BookmarkSubscribeRSS Feed
Seanna
Calcite | Level 5

Hi,

   I am trying to get find predicted means but the version of SAS that I have will not let me do that through proc survey reg. I know that I can do it through proc glm, but I also need to use clustering. I tried the method described here,

http://support.sas.com/kb/24/497.html

But is there an alternative way to get predicted means?

Thank you.

13 REPLIES 13
PGStats
Opal | Level 21

What happened when you tried to apply the method posted in the KB?

PG

PG
Seanna
Calcite | Level 5

Doing it that way has worked, but I am doing many iterations and was hoping that I could find a way that I could do through a macro.
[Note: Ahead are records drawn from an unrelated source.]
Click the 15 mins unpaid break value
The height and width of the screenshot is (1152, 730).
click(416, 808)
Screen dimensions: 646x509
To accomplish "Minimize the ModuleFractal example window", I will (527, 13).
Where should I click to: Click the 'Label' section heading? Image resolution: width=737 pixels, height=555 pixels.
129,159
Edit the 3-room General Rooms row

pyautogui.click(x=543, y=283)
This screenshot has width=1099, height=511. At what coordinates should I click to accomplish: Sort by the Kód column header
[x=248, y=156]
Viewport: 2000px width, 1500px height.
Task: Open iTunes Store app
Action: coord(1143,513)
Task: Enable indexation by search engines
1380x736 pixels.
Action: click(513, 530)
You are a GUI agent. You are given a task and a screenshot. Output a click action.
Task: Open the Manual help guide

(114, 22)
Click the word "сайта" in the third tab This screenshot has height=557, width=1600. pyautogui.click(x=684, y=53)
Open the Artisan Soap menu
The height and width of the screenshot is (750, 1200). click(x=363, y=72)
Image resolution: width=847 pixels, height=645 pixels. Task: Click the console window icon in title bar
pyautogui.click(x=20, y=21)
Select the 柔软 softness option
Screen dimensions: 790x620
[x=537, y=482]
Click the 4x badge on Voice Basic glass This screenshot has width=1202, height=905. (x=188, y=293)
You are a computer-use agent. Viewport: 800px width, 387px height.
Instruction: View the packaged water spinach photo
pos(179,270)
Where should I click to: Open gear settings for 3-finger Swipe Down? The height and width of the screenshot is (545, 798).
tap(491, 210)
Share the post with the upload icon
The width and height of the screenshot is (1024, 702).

Given that each of my trials has different conditions, I have to reenter the coefficients in proc surveyreg for each of them. I am hoping that there is a one-step alternative.

PGStats
Opal | Level 21

If you post sufficient detail, there might be a way to do exactly that : capturing the output from GLM (through ODS tables) and transfering them via MACRO variables to PROC SURVEYREG. I have not done this, but it is the sort of thing that can often be done.

PG

PG
Seanna
Calcite | Level 5

Great, thanks! My only other concern is that one of my class variables is closer to a (.75, 0.25) ratio and as far as I know GLM automatically outputs the coefficients as (0.5, 0.5). So, when I input the coefficients into SURVEYREG, I change them manually. Do you think there is a way to get around this, as well?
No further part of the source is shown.